Despite the increased use of CBT screws in the lumbar spine, little has been reported on the technique in sacral spine. Due to the unique anatomy of the sacral foramen, the sacrum does not contain a true pedicle of cortical bone ring [15, 16]. Additionally, the sacrum mainly consists of cancellous bone, and the superior sacral endplate has a higher bone mineral density than other layers of the S1 body [17, 18]. It has been reported that the anterolateral part of the upper S1 body is the densest area of the sacral trabecular intersection [18, 19]. In a study by Matsukawa et al. on sacral CBT, the entry point was described as the junction of the center of the superior articular process of S1 and approximately 3 mm inferior to the most inferior border of the inferior articular process of L5 [20]. In our study, the starting point of S1 was the junction of the medial border of the S1 pedicle and the inferior border of the L5 inferior articular process, which is closer to the superior endplate and might be easier to visualize. The sacral CBT screw in our study was targeted to the superior-anterolateral part of the sacrum, which is the anatomically favorable region needed to obtain contact with dense bone.

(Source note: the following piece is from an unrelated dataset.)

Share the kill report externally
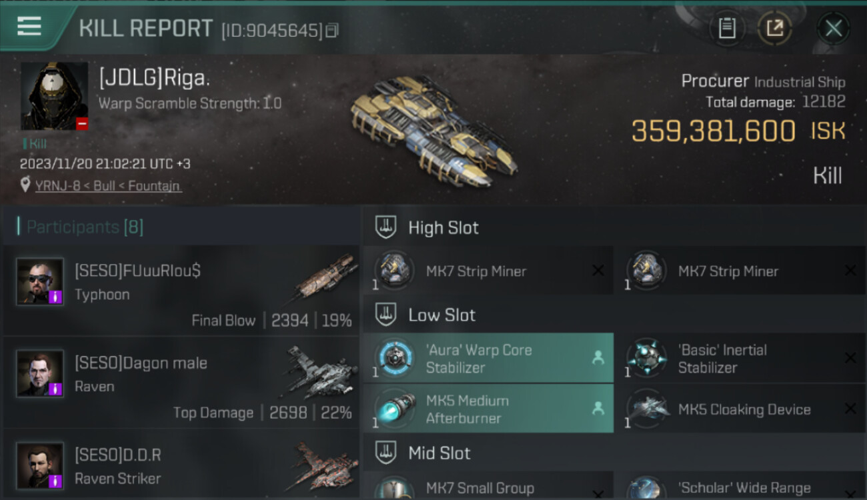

In addition to the stronger fixation strength afforded by CBT pedicle screw, there are several other advantages of this technique. Mobbs et al. reported on successfully using CBT technique in trauma, tumor and degenerative pathologies [21]. Some of the proposed advantages mentioned are that the CBT technique can be used in the proximal aspect of a construct to avoid wide dissection of the mobile superior facet joint, which minimizes iatrogenic instability. In addition, the CBT technique reduces incision length and muscle dissection, thus minimizing approach-related trauma, which makes it an attractive option for minimally invasive spine surgery. Takata et al. reported successfully outcomes in patients with spondylolisthesis undergoing minimally invasive spine fusion with a hybrid construct of CBT pedicle screw at the cephalad level and traditional pedicle screw at the caudal level [22]. For obese patients, the CBT technique may also be a favorable option given the depth of soft tissue in the low back that may make it challenging to insert pedicle screws through the traditional transpedicular axis.

There are several potential drawbacks to the CBT technique. As with traditional pedicle screw placement, canal breach with pedicle screws poses a risk of neurologic injury although this has not been reported in patients undergoing spine fusion with the CBT technique. The cortical path of the CBT technique may actually prove to be advantageous in avoiding canal breach given the medial-to-lateral direction of the pedicle screw away from the neural elements. Exiting nerve root injuries are also possible during screw insertion from incorrect depth of screw penetration or incorrect screw trajectory. Pars fracture is also a theoretical risk of CBT technique given the location of the starting point. It has been recommended that a traditional pedicle screw should be placed if a pars fracture occurs while attempting to insert a CBT screw [21]. A thorough understanding of the spine anatomy and screw insertion technique is essential to decrease the risks of these complications. Last, another potential disadvantage of the CBT technique is difficulty with rod placement when used in a hybrid construct due to the fact that CBT pedicle screw heads may not line up in the para-sagittal plane with traditional pedicle screw heads [22, 23].

In this study, we present a detailed assessment of lumbosacral CBT pedicle screw starting point, trajectory, length and diameter using CT scan. The result of this study provides valuable technical information to spine surgeons hoping to add the CBT pedicle screw technique to their toolbox for options during spinal fusion.